_Saved entries_
□ □ □ □ □ □ □
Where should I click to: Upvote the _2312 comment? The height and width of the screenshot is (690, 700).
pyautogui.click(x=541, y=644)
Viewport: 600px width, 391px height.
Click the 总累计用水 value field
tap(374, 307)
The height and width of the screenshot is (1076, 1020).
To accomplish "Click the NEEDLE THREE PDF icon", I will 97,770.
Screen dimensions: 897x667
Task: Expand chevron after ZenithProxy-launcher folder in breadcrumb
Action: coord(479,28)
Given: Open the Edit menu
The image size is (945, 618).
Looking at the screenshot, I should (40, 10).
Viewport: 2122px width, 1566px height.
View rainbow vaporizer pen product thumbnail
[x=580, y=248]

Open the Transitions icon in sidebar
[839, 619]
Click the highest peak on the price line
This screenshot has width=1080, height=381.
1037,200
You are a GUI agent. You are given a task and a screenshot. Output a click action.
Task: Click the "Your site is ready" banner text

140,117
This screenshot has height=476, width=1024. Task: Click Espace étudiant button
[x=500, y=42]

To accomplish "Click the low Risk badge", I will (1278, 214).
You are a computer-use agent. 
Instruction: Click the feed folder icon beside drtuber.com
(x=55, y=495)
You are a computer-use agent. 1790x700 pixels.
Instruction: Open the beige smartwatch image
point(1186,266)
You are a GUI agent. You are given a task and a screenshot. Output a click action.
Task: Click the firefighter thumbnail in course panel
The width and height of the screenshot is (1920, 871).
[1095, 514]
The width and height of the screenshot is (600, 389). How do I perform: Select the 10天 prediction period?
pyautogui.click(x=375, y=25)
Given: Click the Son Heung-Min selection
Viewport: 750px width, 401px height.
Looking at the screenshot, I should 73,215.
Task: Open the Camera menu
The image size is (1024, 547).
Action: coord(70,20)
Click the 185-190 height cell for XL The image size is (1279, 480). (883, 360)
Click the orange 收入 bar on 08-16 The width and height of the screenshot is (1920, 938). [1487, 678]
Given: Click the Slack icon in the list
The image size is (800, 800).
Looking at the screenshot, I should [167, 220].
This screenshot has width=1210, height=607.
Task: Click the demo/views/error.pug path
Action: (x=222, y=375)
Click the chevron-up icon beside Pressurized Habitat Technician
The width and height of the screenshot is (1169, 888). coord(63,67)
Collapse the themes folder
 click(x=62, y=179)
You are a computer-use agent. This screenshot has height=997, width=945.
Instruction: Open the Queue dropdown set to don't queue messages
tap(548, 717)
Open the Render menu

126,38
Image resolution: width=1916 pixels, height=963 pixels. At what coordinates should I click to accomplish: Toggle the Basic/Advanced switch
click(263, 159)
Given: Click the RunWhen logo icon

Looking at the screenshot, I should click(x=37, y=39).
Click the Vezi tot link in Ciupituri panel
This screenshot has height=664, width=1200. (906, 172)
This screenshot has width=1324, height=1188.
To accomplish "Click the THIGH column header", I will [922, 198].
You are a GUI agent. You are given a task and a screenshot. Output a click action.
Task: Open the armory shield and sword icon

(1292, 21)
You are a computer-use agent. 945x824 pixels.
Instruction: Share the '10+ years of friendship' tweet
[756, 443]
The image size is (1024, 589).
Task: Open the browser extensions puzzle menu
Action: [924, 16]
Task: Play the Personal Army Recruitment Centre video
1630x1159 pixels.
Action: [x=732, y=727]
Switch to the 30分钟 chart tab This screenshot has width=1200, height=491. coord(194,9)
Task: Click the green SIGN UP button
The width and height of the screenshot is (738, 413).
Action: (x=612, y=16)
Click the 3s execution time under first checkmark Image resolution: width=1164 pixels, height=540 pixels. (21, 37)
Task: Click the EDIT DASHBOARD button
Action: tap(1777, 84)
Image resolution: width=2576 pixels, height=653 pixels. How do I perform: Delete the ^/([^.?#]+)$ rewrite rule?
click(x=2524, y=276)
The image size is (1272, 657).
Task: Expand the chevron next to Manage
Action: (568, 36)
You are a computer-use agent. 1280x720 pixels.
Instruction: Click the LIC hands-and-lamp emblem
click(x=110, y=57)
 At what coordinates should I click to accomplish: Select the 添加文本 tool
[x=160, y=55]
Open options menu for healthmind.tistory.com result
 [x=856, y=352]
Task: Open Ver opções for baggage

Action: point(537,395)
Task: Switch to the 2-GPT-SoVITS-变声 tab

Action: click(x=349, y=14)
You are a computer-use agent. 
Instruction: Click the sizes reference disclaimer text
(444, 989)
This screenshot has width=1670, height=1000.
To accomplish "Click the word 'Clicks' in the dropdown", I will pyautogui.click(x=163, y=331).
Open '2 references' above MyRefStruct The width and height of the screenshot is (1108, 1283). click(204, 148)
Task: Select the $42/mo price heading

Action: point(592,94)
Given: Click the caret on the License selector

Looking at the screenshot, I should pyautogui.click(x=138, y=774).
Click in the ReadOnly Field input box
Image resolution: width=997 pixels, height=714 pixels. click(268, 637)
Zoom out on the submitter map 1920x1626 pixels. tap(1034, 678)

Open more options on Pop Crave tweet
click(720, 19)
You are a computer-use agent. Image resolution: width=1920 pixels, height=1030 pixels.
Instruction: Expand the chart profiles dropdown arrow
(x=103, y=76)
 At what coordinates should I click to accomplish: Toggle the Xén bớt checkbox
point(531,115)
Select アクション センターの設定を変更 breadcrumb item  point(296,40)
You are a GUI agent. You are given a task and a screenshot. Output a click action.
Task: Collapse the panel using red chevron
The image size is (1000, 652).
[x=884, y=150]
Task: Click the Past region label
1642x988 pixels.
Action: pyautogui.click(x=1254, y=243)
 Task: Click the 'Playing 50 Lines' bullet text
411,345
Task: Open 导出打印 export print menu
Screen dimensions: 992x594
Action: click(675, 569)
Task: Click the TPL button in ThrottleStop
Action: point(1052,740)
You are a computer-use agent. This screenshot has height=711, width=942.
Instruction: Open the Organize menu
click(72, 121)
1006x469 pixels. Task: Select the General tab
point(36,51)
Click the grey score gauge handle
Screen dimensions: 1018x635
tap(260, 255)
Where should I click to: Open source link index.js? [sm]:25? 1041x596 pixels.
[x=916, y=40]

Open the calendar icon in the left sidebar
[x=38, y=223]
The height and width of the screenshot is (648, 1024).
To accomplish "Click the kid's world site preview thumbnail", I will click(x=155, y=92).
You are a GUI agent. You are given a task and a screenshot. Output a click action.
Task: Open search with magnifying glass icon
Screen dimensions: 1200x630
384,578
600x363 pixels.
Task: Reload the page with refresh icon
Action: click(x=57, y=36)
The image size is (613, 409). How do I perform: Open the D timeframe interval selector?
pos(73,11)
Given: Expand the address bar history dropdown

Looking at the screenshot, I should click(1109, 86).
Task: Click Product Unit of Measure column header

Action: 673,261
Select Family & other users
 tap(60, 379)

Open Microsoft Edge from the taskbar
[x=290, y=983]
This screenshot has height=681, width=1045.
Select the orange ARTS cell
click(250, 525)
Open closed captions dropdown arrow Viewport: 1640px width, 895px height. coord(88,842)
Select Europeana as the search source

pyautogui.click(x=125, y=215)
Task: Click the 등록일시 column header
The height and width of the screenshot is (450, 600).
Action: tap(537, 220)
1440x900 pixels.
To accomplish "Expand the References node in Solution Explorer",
□ □ □ □ □ □ □
_Exercise brief_
Among the lines above, which hold the word "computer"? Report each one.

_Answer box_
You are a computer-use agent. 
You are a computer-use agent. 1790x700 pixels.
You are a computer-use agent. This screenshot has height=997, width=945.
You are a computer-use agent. 945x824 pixels.
You are a computer-use agent. 1280x720 pixels.
You are a computer-use agent. 
You are a computer-use agent. Image resolution: width=1920 pixels, height=1030 pixels.
You are a computer-use agent. This screenshot has height=711, width=942.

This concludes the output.